STEllAR-GROUP / hpx

The C++ Standard Library for Parallelism and Concurrency
https://hpx.stellar-group.org
Boost Software License 1.0
2.53k stars 435 forks source link

Would like option to report hwloc bindings #973

Closed eschnett closed 10 years ago

eschnett commented 11 years ago

I would like to have an option that make HPX applications report the actual hwloc bindings used. This should use hwloc to read the bindings from the OS for each thread.

hkaiser commented 11 years ago

We should rather change --hpx:print-bind to report the actual bindings...

sithhell commented 11 years ago

If --hpx:print-bind doesn't report the actual bindings, there is a severe bug somewhere between setting the affinity masks and binding them to the cores in use.

hkaiser commented 11 years ago

Either we have that bug and it needs to be fixed or we can close this ticket. Do we have any evidence for such a problem?

sithhell commented 11 years ago

I'll investigate this issue on Wednesday. I thought i fixed those problems. Will check on various machines with different CPUs. I am currently using hwloc 1.7.2. Might be that earlier hwloc versions have a bug.

sithhell commented 11 years ago

I can not reproduce this problem. Which version of hwloc are you using?

eschnett commented 11 years ago

The issue was originally that --hpx:print-bind examines the command line options, creates an HPX-internal representation of these, and then outputs these. It did not call hwloc_get_cpubind to find out the actual bindings. This led to several errors in the past, since what hwloc_set_cpubind actually did was different from what was reported.

I thus request that the code should call hwloc_get_cpubind to find out the actual bindings, and then report these.

The only call to hwloc_get_cpubind is in the "tests" directory. I thus assume that hpx:print-bind does not actually call hwloc_get_cpubind.

eschnett commented 11 years ago

One a phone call this past Wednesday, Hartmut suggested to revisit this issue once we had a new case where --hpx:print-bind outputs wrong information.

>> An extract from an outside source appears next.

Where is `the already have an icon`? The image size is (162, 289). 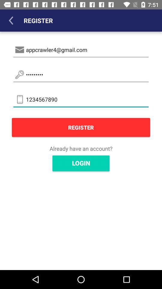
the already have an icon is located at coordinates (81, 148).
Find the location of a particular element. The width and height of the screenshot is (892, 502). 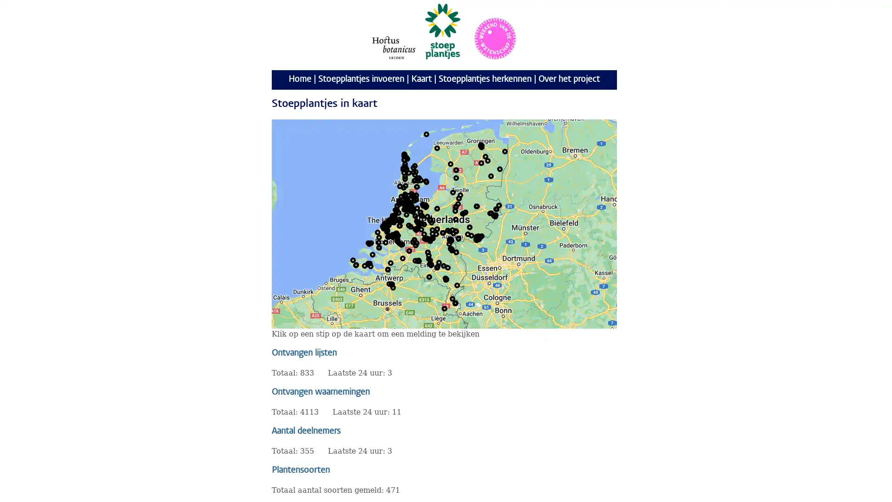

Telling van Iris op 04 december 2021 is located at coordinates (452, 249).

There is now such a case; see #981.

eschnett commented 11 years ago

The current code still doesn't use hwloc_get_cpubind to output the actual bindings. As before, only HPX's view of the world is output. Given that view was wrong multiple times in the past weeks, I still strongly suggest to use hwloc_get_cpubind to query the actual CPU bindings, and to output these. Errors in CPU bindings are difficult to detect by an unsuspecting user, and tools such as --hpx:print-bind must be reliable.

pagrubel commented 11 years ago

watching

sithhell commented 11 years ago

Am 29.10.2013 14:46 schrieb "Erik Schnetter" notifications@github.com:

The current code still doesn't use hwloc_get_cpubind to output the actual bindings. As before, only HPX's view of the world is output.

That's not entirely true. The commit I made now uses the exact same masks which are used to bind the threads. I ditched the code which did the whole command line parsing and lead to errors. The only thing that could lead to a wrong output is that hwloc fails to bind the threads correctly. I could add code which queries the current binding again but I don't see any additional value in that.

Given that view was wrong multiple times in the past weeks, I still strongly suggest to use hwloc_get_cpubind to query the actual CPU bindings, and to output these. Errors in CPU bindings are difficult to detect by an unsuspecting user, and tools such as --hpx:print-bind must be reliable.

I agree that there were bugs in the way we reported and calculated the thread affinities. This should be detectable now for the reasons described above.

sithhell commented 11 years ago

As far as I can tell, we have a reliable solution right now. It is not 100% fool proof for future changes. Will move the final resolution to 1.0.0.